**Given task**
Repeat the entries between the line holding "chemicalworkz DA13 Pro 750W (212, 264)" and the line holding "Liquid Elements T4200 MK2 15mm (165, 264)", inclusive, with nothing changed.

━━━━

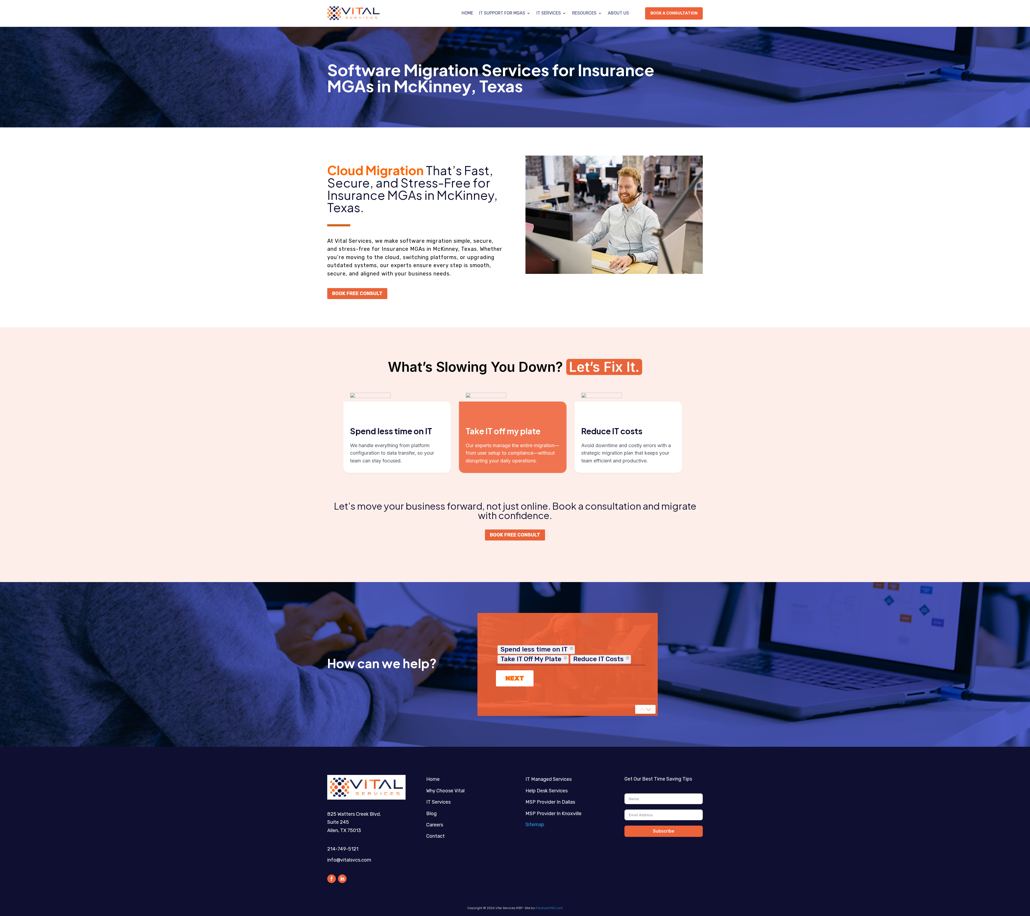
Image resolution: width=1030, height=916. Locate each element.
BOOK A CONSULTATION (673, 13)
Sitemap (534, 824)
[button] (648, 709)
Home (467, 13)
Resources (584, 13)
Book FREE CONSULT (357, 293)
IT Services (548, 13)
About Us (618, 13)
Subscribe (663, 831)
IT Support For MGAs (502, 13)
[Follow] (331, 878)
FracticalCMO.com (549, 908)
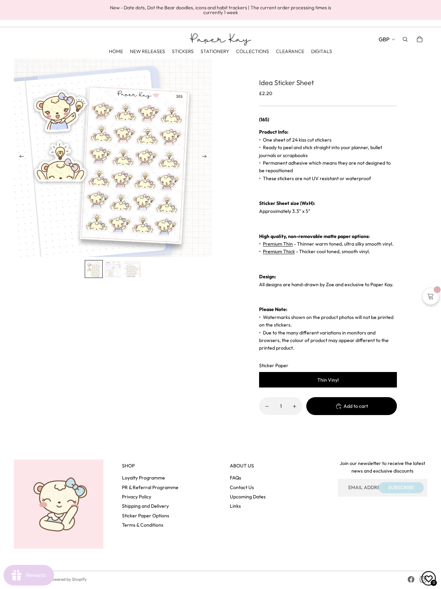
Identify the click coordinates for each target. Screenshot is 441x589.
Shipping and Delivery (145, 506)
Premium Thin (278, 244)
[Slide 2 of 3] (113, 269)
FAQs (235, 478)
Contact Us (242, 487)
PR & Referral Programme (150, 487)
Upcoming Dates (248, 497)
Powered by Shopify (67, 579)
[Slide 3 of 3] (132, 269)
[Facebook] (411, 579)
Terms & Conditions (142, 525)
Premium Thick (279, 251)
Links (235, 506)
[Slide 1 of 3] (93, 269)
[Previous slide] (19, 157)
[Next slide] (206, 157)
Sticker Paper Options (145, 516)
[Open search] (405, 39)
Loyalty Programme (143, 478)
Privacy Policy (136, 497)
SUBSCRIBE (401, 487)
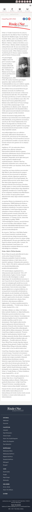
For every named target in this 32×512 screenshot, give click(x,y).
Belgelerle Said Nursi (8, 456)
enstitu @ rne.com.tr (6, 501)
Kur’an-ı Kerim (6, 487)
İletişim (5, 493)
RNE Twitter (22, 1)
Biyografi (5, 465)
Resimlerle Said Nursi (8, 459)
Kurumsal (6, 417)
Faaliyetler (6, 427)
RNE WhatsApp (17, 1)
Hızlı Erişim (6, 484)
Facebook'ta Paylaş (24, 19)
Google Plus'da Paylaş (29, 19)
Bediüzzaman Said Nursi (8, 453)
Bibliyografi (5, 462)
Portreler (6, 14)
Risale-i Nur (4, 11)
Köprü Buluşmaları (7, 433)
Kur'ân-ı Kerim (27, 11)
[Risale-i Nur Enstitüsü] (7, 5)
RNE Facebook (19, 1)
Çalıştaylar (5, 430)
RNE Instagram (24, 1)
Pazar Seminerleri (7, 444)
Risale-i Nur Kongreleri (8, 441)
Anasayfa (2, 14)
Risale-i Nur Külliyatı (8, 490)
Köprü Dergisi (19, 11)
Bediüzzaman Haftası (8, 451)
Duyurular (5, 423)
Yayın (4, 469)
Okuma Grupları (7, 435)
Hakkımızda (5, 420)
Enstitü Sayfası (6, 472)
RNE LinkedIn (30, 1)
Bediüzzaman (12, 11)
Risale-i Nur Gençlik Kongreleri (10, 438)
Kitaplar (5, 474)
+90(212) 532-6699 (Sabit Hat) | (19, 501)
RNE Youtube (27, 1)
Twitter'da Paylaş (26, 19)
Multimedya (6, 480)
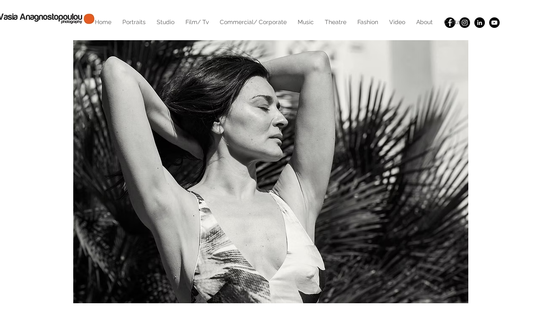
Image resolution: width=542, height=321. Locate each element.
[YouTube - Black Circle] (494, 22)
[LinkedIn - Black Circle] (479, 22)
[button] (270, 171)
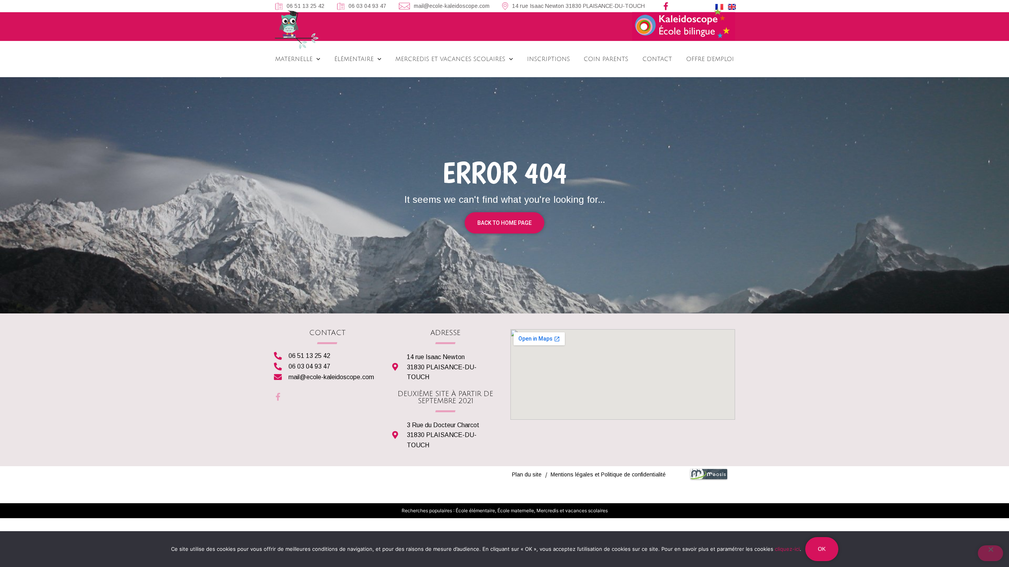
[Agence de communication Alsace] (708, 478)
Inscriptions (548, 59)
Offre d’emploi (710, 59)
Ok (822, 549)
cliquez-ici (787, 549)
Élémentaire (354, 59)
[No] (990, 553)
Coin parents (606, 59)
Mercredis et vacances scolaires (450, 59)
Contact (657, 59)
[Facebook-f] (666, 6)
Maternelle (294, 59)
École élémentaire (475, 510)
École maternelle (515, 510)
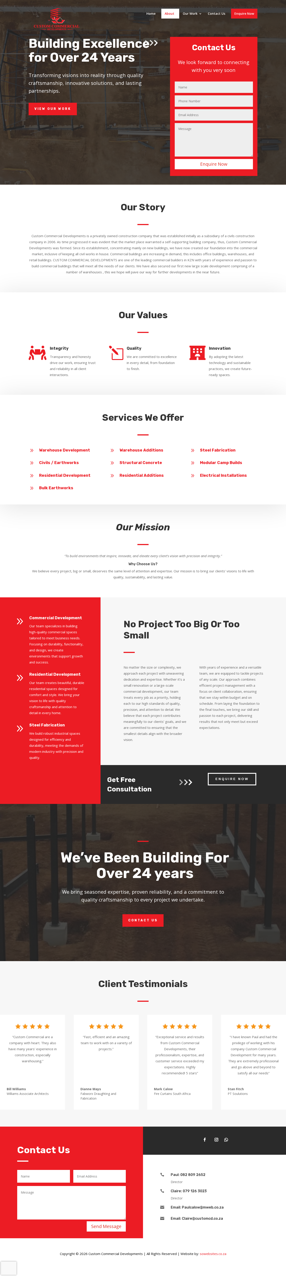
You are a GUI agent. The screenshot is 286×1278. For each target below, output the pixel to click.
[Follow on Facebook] (205, 1140)
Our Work (190, 14)
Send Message (106, 1226)
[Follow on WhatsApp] (226, 1140)
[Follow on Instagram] (216, 1140)
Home (151, 14)
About (169, 14)
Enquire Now (244, 13)
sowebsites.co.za (213, 1253)
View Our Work (52, 109)
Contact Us (216, 14)
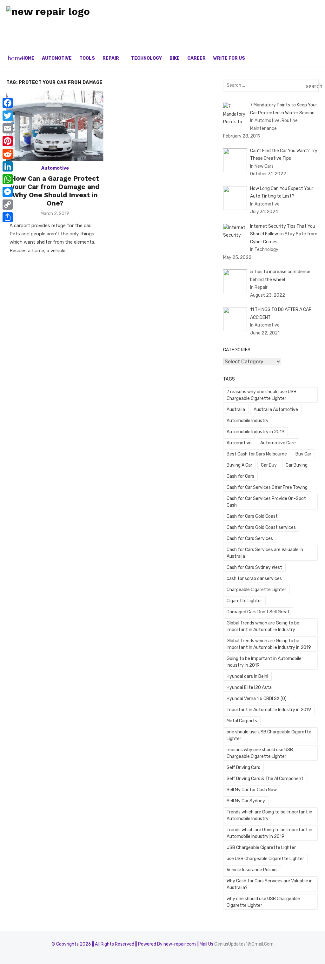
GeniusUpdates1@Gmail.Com (244, 944)
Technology (146, 58)
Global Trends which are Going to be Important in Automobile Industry (263, 626)
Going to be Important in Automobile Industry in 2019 (264, 662)
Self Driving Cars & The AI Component (265, 778)
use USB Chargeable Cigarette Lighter (265, 858)
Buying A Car (239, 465)
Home (28, 58)
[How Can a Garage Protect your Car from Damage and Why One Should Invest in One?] (54, 126)
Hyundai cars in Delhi (247, 676)
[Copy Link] (7, 204)
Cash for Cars (240, 476)
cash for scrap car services (254, 578)
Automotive (57, 58)
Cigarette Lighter (244, 600)
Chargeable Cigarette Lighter (256, 589)
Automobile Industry (248, 420)
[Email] (7, 128)
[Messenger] (7, 191)
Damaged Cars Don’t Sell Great (258, 612)
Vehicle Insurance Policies (253, 870)
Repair (111, 58)
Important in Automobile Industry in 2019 (269, 709)
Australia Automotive (276, 409)
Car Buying (297, 465)
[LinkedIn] (7, 166)
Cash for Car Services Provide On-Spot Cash (266, 502)
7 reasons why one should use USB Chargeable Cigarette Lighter (261, 395)
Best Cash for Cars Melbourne (257, 454)
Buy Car (303, 454)
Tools (87, 58)
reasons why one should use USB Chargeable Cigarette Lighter (260, 753)
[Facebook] (7, 103)
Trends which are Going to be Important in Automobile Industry (269, 815)
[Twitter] (7, 115)
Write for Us (229, 58)
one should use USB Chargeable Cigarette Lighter (269, 735)
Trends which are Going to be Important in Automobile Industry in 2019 (269, 833)
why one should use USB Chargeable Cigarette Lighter (263, 902)
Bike (174, 58)
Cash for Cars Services (250, 538)
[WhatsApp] (7, 179)
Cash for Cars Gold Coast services (261, 527)
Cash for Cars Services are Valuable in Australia (265, 553)
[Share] (7, 217)
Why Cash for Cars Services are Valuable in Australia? (270, 884)
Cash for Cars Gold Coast (252, 516)
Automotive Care (278, 443)
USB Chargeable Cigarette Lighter (261, 847)
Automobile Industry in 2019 (255, 432)
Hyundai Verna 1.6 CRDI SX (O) (257, 698)
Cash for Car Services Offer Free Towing (267, 487)
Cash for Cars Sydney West (254, 567)
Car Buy (269, 465)
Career (196, 58)
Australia (236, 409)
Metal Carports (242, 721)
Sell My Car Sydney (246, 801)
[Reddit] (7, 153)
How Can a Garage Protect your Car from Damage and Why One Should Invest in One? (55, 190)
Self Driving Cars (243, 767)
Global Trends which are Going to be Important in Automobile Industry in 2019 (269, 644)
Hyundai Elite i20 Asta (249, 687)
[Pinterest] (7, 141)
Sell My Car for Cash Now (252, 789)
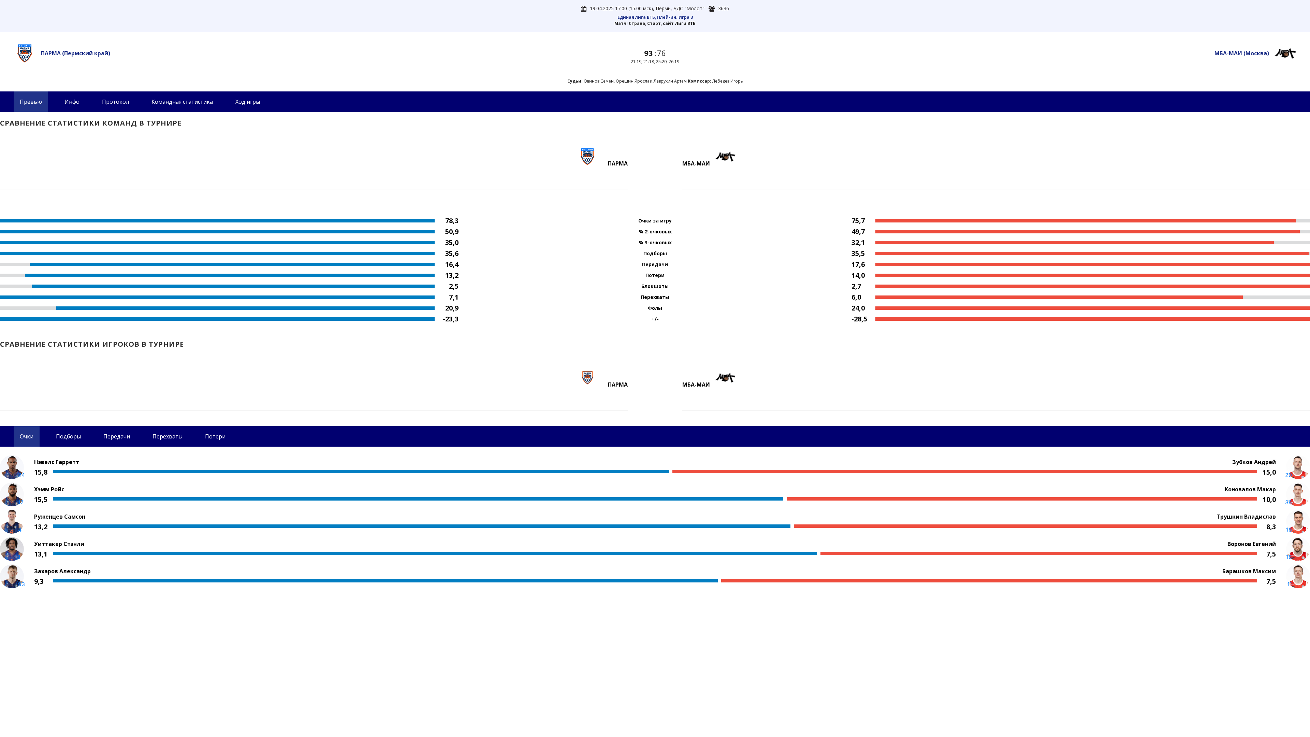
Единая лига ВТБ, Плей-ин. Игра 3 (655, 17)
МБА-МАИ (1241, 53)
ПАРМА (75, 53)
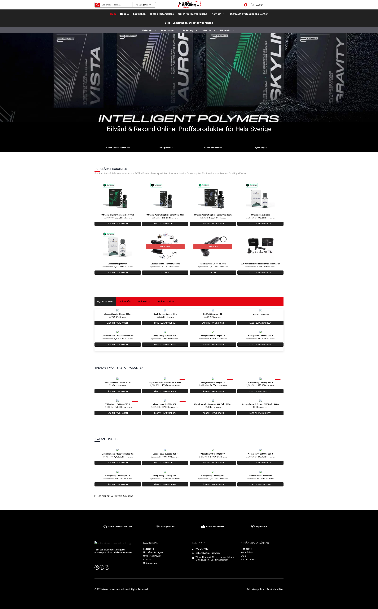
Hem (113, 14)
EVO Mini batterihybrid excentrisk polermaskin (260, 264)
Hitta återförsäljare (162, 14)
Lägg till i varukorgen (117, 223)
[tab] (105, 301)
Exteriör (147, 30)
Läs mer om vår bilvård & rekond (115, 496)
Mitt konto (246, 548)
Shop (243, 555)
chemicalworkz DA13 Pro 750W (212, 264)
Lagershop (139, 14)
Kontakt (216, 14)
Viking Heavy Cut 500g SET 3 (260, 336)
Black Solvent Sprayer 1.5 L (165, 314)
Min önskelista (248, 559)
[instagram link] (96, 567)
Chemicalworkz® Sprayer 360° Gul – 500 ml (212, 404)
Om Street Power (152, 555)
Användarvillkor (275, 589)
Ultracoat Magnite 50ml (117, 264)
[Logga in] (245, 4)
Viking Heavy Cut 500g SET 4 (213, 336)
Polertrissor (168, 30)
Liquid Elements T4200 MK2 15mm (165, 264)
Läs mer (165, 272)
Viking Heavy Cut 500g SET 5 (165, 336)
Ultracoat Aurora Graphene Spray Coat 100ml (213, 215)
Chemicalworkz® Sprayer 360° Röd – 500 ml (260, 404)
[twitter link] (102, 567)
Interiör (206, 30)
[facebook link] (107, 567)
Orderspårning (150, 562)
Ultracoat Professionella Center (249, 14)
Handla (124, 14)
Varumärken (247, 552)
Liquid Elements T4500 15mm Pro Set (117, 336)
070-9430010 (201, 548)
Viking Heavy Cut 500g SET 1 (165, 475)
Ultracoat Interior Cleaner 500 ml (117, 314)
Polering (188, 30)
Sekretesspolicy (255, 589)
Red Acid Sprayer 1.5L (212, 314)
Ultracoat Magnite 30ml (260, 215)
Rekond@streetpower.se (207, 552)
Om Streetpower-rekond (192, 14)
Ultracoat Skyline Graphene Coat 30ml (117, 215)
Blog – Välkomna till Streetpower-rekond (189, 22)
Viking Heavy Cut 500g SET (212, 475)
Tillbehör (225, 30)
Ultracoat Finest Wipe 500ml (260, 475)
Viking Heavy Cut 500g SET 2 (165, 404)
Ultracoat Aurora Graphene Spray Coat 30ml (165, 215)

━━━━

**Written response**
chemicalworkz DA13 Pro 750W (212, 264)
Lagershop (139, 14)
Kontakt (216, 14)
Viking Heavy Cut 500g SET 3 (260, 336)
Black Solvent Sprayer 1.5 L (165, 314)
Min önskelista (248, 559)
[instagram link] (96, 567)
Chemicalworkz® Sprayer 360° Gul – 500 ml (212, 404)
Om Street Power (152, 555)
Användarvillkor (275, 589)
Ultracoat Magnite 50ml (117, 264)
[Logga in] (245, 4)
Viking Heavy Cut 500g SET 4 (213, 336)
Polertrissor (168, 30)
Liquid Elements T4200 MK2 15mm (165, 264)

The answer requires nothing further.